By Keith R. Krueger and Bob Moore
There has been no shortage of time and energy spent on the issue of student data privacy in the past several years. While school leaders always have taken student privacy seriously, the failure of the inBloom data initiative, reports of the National Security Agency’s extensive gathering of private citizens’ data, and frequent media reports of data security breaches have caused a knee-jerk reaction, the likes of which we’ve rarely seen in K-12 education. Seemingly overnight, protecting the privacy of students and their data took on a sense of almost overwhelming urgency.
School leaders clamored for guidance to help them meet the requirements of complex, outdated federal privacy laws, such as the Family Educational Rights & Privacy Act (FERPA).

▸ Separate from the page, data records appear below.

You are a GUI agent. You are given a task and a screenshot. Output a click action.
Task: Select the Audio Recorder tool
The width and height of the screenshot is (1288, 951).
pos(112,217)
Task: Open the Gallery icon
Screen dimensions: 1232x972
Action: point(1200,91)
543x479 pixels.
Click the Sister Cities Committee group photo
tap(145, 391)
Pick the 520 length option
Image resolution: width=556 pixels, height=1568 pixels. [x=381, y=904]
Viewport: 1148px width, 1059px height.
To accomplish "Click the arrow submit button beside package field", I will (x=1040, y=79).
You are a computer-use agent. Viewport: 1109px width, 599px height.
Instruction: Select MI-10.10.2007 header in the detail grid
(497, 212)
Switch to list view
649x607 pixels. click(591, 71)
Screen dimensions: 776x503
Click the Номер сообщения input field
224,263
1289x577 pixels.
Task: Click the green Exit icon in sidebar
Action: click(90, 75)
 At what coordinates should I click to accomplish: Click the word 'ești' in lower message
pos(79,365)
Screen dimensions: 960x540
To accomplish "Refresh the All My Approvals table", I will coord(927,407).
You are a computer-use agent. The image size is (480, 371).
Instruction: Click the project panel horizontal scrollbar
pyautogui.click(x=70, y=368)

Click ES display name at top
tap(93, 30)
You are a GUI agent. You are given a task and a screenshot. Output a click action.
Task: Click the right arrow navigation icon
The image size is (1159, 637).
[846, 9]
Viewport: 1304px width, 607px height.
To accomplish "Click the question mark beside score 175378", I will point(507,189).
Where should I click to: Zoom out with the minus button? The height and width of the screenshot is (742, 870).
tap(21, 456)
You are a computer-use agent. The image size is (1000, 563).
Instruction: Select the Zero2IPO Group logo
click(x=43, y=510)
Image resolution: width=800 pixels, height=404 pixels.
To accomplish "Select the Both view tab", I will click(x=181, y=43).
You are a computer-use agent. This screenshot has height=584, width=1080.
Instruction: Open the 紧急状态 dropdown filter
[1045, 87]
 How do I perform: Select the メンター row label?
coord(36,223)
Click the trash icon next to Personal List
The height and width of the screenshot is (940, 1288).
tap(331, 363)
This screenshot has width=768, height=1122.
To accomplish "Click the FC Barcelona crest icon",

Enacted more than four decades ago, FERPA applies neatly to a time when student records were held in manila file folders and stored in metal filing cabinets but not so much to mobile apps and Internet-based cloud services. State legislatures hastily began passing laws to fill the gaps in FERPA and other federal laws as well as to extend privacy protections to other areas without considering unintended consequences.
Unfortunately, all of the efforts around student data privacy have done little to allay parents’ concerns. In fact, in a recent survey reported by Marketplace.org (http:bit.ly/1QPclRd), 79% of parents cited privacy as a concern when their students use technology for school. As stunning as that number is, the threat that it represents is even more concerning. If we can’t properly address these privacy concerns, the use of technology in schools will be threatened. And technology use is no longer optional in schools; it is essential.
Compliance with privacy laws is not sufficient. These laws do not address the issue at the heart of privacy concerns — and that is trust.
School leaders, online service providers, education associations, and other stakeholders must begin to build trust around the collection and use of data. The vendor community took an important first step in developing the Student Privacy Pledge (www.studentprivacypledge.org). As of this writing, 160 online service providers have signed the pledge. In another effort led by the Consortium for School Networking (CoSN) and the Data Quality Campaign, 39 of the most influential education associations have adopted 10 Foundational Principles for Using and Safeguarding Students’ Personal Information. You can learn more about the Student Data Principles at www.studentdataprinciples.org.
All of the efforts around student data privacy have done little to allay the concerns of parents. Although these efforts are important, schools must take the lead in building trust among parents. CoSN recently kicked off an initiative to develop a Trusted Learning Environment Seal. When awarded to a school, the seal would signal to the community that the school has implemented sound practices regarding data collection, use, and security in order to ensure student privacy. A diverse group of nearly 30 schools has begun working to define aspirational, yet practical, privacy practices. The work is supported by the Bill & Melinda Gates Foundation and the Michael & Susan Dell Foundation. The American Association of School Administrators, the Association of School Business Officials International, and ASCD are lead partners with CoSN.
Regardless of your role in education, each of us can take concrete steps to build trust:
Be entirely transparent about what data is collected and how it is used;
Help parents understand the importance of data to inform instruction and improve services for students; and
Understand that new technology will continue to bring new privacy concerns.
Only by building trust among stakeholders will we be able to address privacy concerns — real and visceral — without creating roadblocks for using technology in schools.